Chat nice

Publié le 27 juin 2010 par La Bienveillante @Ema_Dellorto

La vie n'est pas toujours très facile pour Bambou. Pardon, Bambi.

Par exemple, ce samedi soir, il a été agressé par un chaton de 2 mois.

Il était tranquillement installé à la terrasse du Lou Pascalou (Ménilmontant, institution bien que je ne sache plus pourquoi), pendant que se déroulait un USA-Ghana attirant mais que sa maîtresse s'était privée de voir.

Elle, discutait quand 4 gamins de 6 à 12 ans ont débarqué, portant un couffin de chat dans lequel se trouvait la mini bête. Elle a très vite été convaincue par leur idée de présenter à Shanice qui découvre la vie un chien sympa.

Ni une ni deux, Bambi a été mis devant le fait accompli, le chaton, sorti pour l'occasion de son sac et installé dans la rue, à hauteur de truffe.

Terreur.

La queue entre les jambes, aplati au sol, Bambi cherche à se soustraire au face-à-face effrayant.

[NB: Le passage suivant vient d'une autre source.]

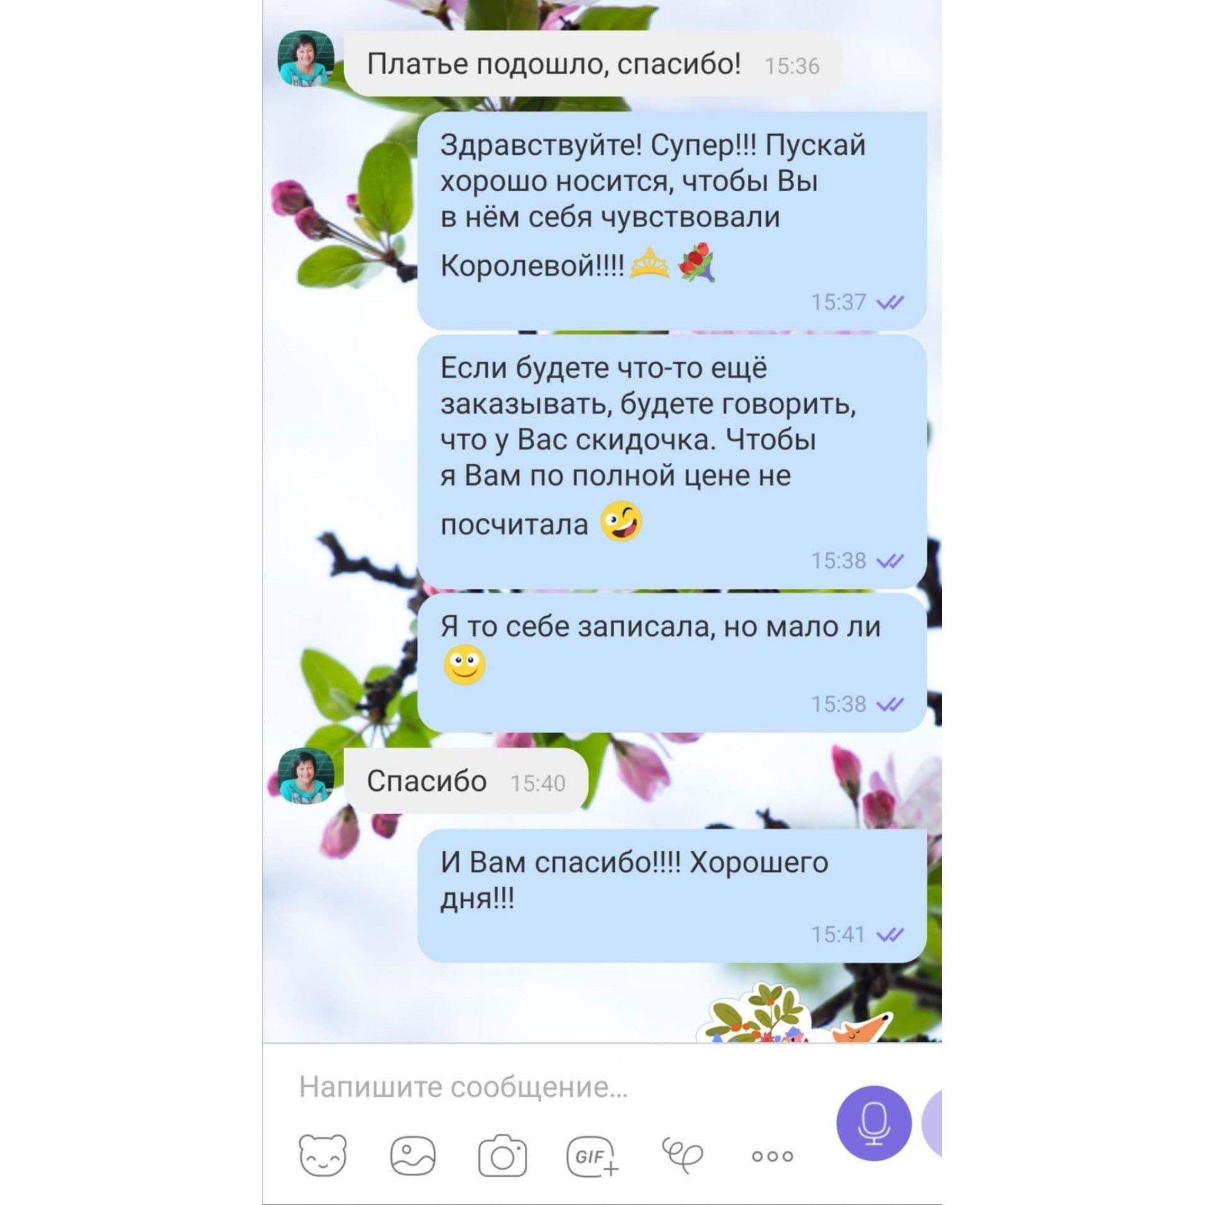Tap the purple voice message microphone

Bambi vit pourtant avec un chat qu'il continue à léchouiller malgré les fréquentes attaques dentaires dont il est la cible (enserrant le petit cou avec ses griffes, Noé plonge goulûment vers sa gorge pour y planter ses crocs).

La petite chatte est assez peu intéressée par le phénomène mais en aucun cas apeurée.

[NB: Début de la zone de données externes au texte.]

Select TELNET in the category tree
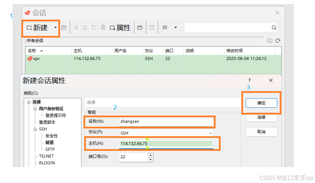Screen dimensions: 315x183 (x=46, y=156)
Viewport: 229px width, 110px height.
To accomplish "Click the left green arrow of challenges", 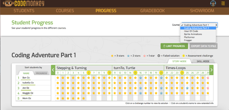I will (x=53, y=70).
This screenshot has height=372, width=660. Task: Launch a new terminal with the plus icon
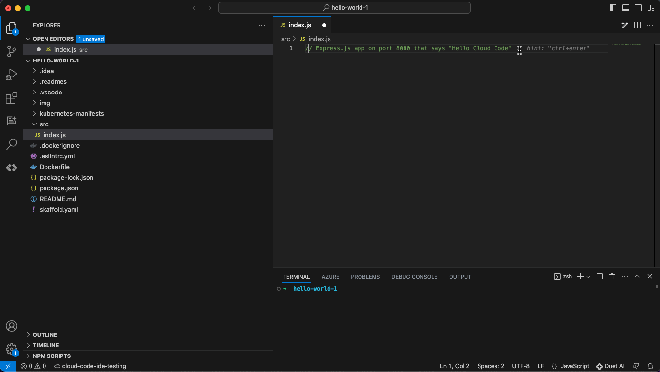click(x=580, y=276)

Le maître est ravi d'avoir enseigné de nouvelles choses de la vie à son animal, une chose comme une créature canine.

Nous n'allions pas nous séparer sur cet échec et avons continué à bavarder, nos 4 copains s'installant en terrasse avec nous.

Elle, Bambou, ah c'est un mâle, Bambi, "et Bambou je peux la tenir", étant amené en promenade régulièrement autour de la place par une des petites filles, soulagée d'enfin croiser un chien qui n'aboie pas.

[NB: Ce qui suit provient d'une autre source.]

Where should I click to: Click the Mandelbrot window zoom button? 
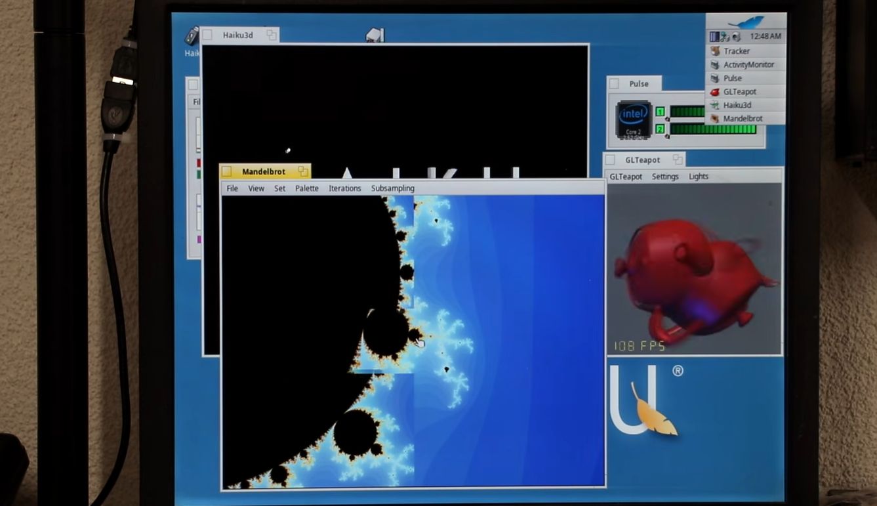(x=302, y=171)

La propriétaire rectifie, Bambi aboie bien, mais seulement pour réclamer, tel un syndicaliste dans l'âme plutôt qu'un guerrier il ne se manifeste que lorsqu'il juge, et souvent à bon escient, y avoir droit.

Caresses, pipi dehors, couenne de boeuf et bout de pomme.

Après, quand il a fallu partir, il a fallu expliquer que nous n'habitions pas le quartier, à mon grand regret, j'avais trouvé une nouvelle nounou pour chien-chien !

Morale de cette histoire :

Le Lou Pascalou est une institution car lorsque le premier jour de l'été, la terrasse devient fort convoitée, il n'est pas question de déloger 4 petits enfants installés à une table sur laquelle une Shanice se trémousse.